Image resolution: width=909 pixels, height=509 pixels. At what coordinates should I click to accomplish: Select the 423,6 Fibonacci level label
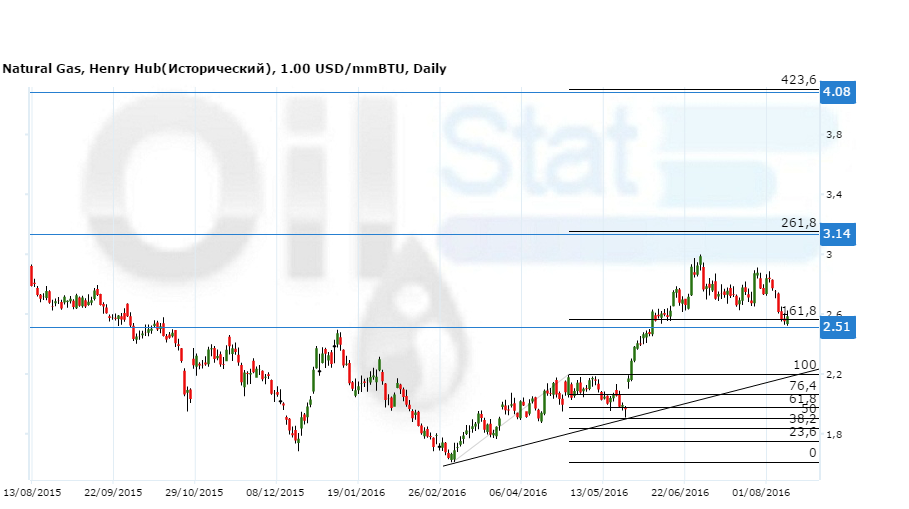coord(799,80)
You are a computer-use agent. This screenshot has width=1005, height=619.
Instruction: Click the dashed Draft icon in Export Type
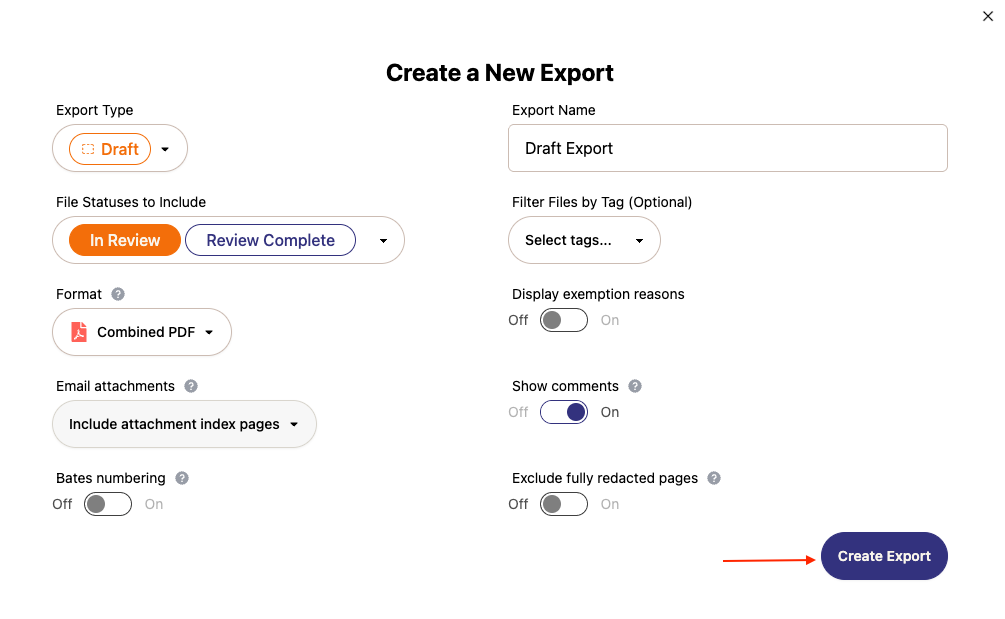(88, 149)
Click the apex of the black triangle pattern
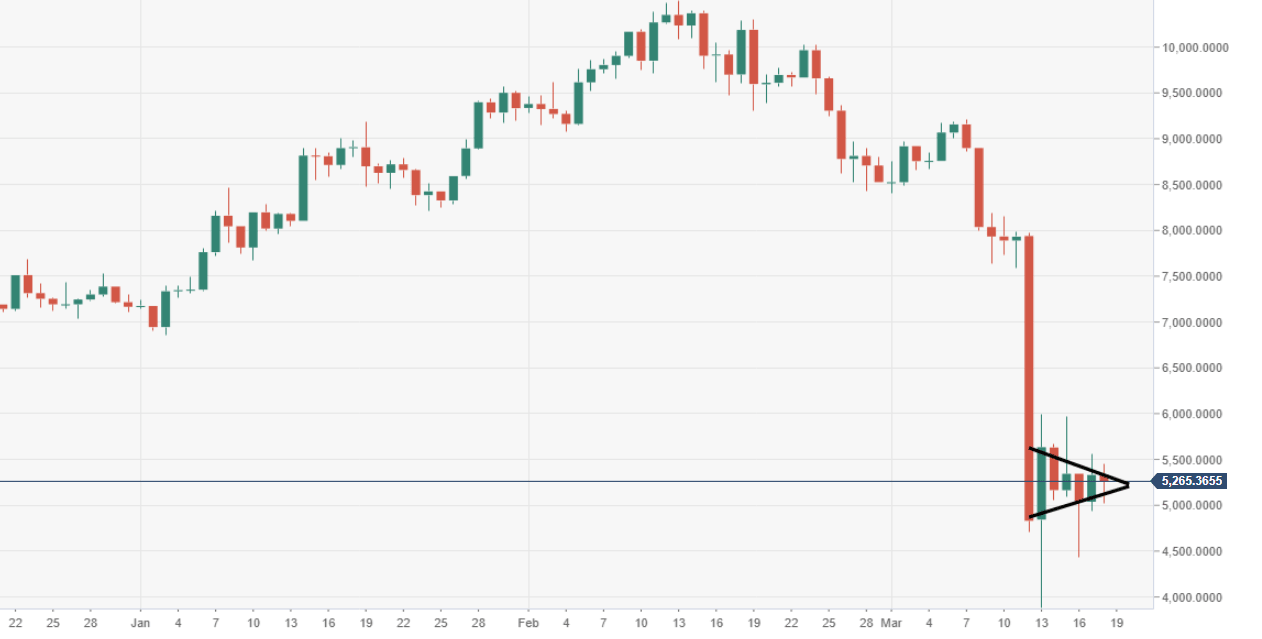 click(x=1128, y=485)
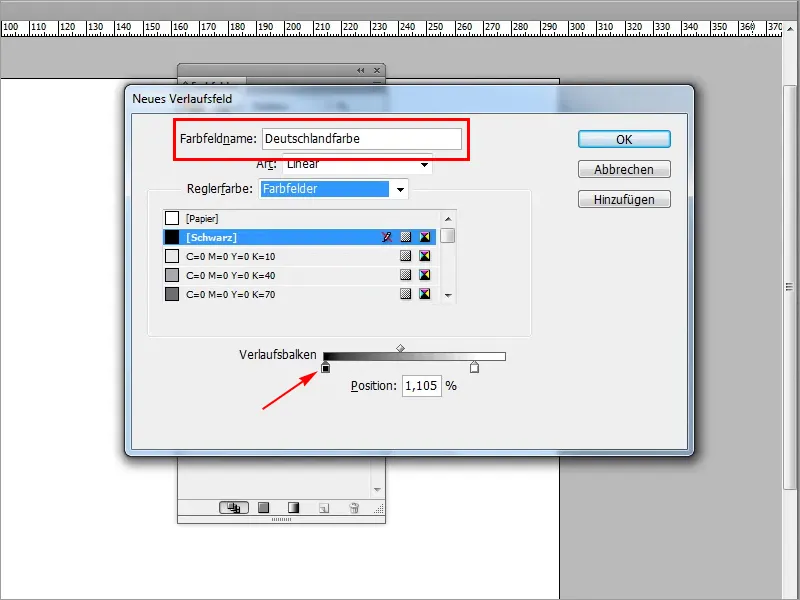Click inside the Farbfeldname text field
Screen dimensions: 800x600
coord(360,139)
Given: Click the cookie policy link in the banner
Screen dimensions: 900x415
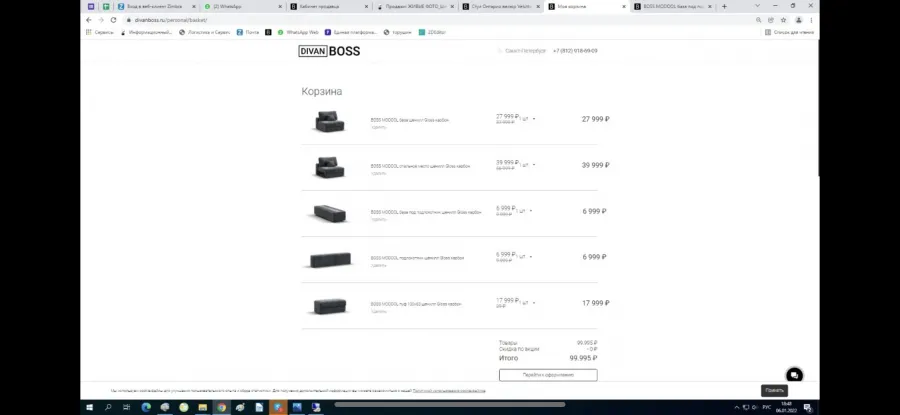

════════

PROBLEM =>
Rewrite all of the records above with "banner" swapped for "footer" and everything else unchanged, leaving out the pictures.

WRITTEN RESPONSE =>
Image resolution: width=909 pixels, height=509 pixels. At what coordinates should I click to accomplish: Select the 423,6 Fibonacci level label
coord(799,80)
You are a computer-use agent. This screenshot has width=1005, height=619.
Instruction: Click the dashed Draft icon in Export Type
(88, 149)
Click the apex of the black triangle pattern
 click(x=1128, y=485)
Click inside the Farbfeldname text field
Screen dimensions: 800x600
coord(360,139)
Given: Click the cookie policy link in the footer
Screen dimensions: 900x415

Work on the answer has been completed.